Convert every line of the records below into a Markdown table with the columns No. and Text, numbering the rows and skipping blank lines. Omit the pictures from the table.

Stored data
──────

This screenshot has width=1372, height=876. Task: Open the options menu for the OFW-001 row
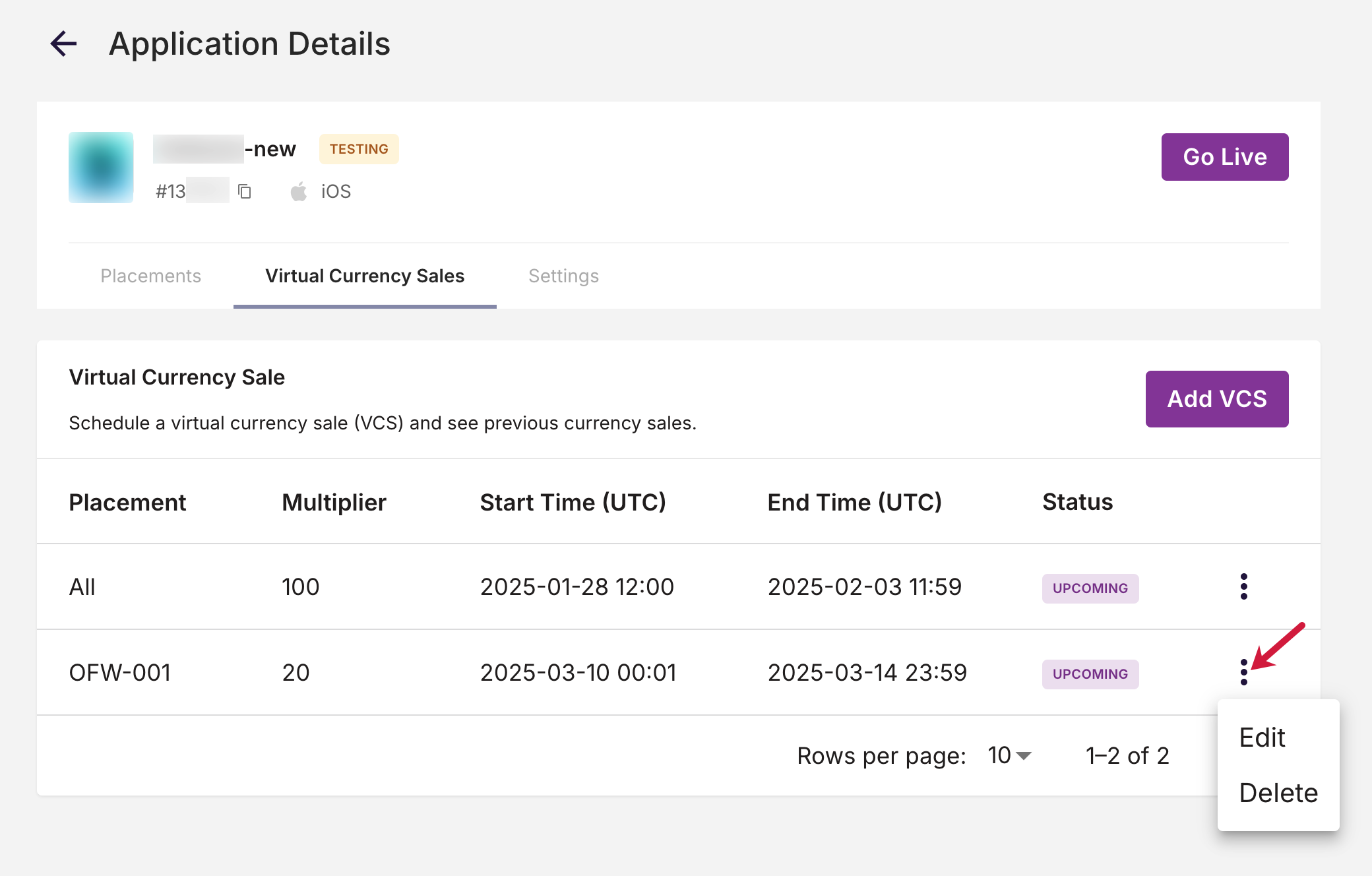pos(1243,672)
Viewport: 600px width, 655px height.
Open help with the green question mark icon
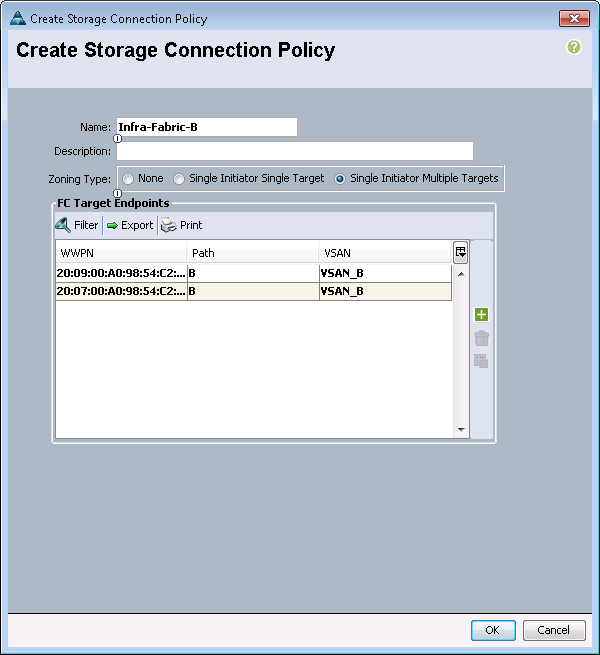(574, 47)
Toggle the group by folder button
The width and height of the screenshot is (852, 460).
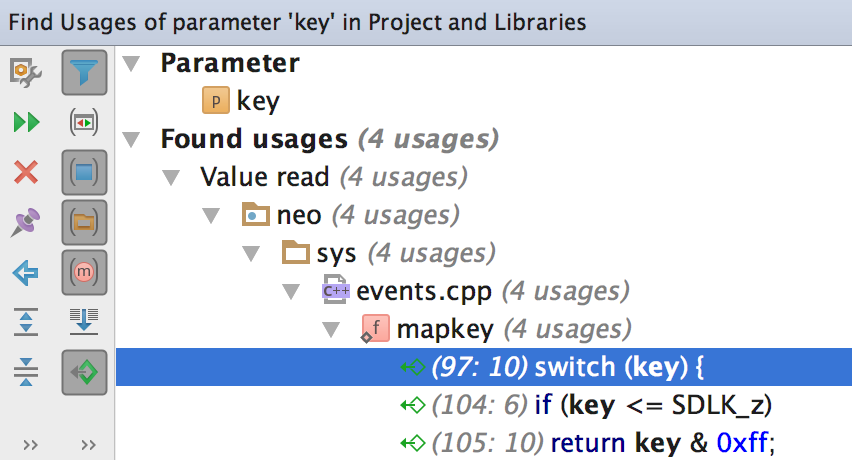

──────

* _Full response_:
| No. | Text |
|---|---|
| 1 | This screenshot has width=1372, height=876. Task: Open the options menu for the OFW-001 row |
| 2 | pos(1243,672) |
| 3 | Viewport: 600px width, 655px height. |
| 4 | Open help with the green question mark icon |
| 5 | (574, 47) |
| 6 | Toggle the group by folder button |
| 7 | The width and height of the screenshot is (852, 460). |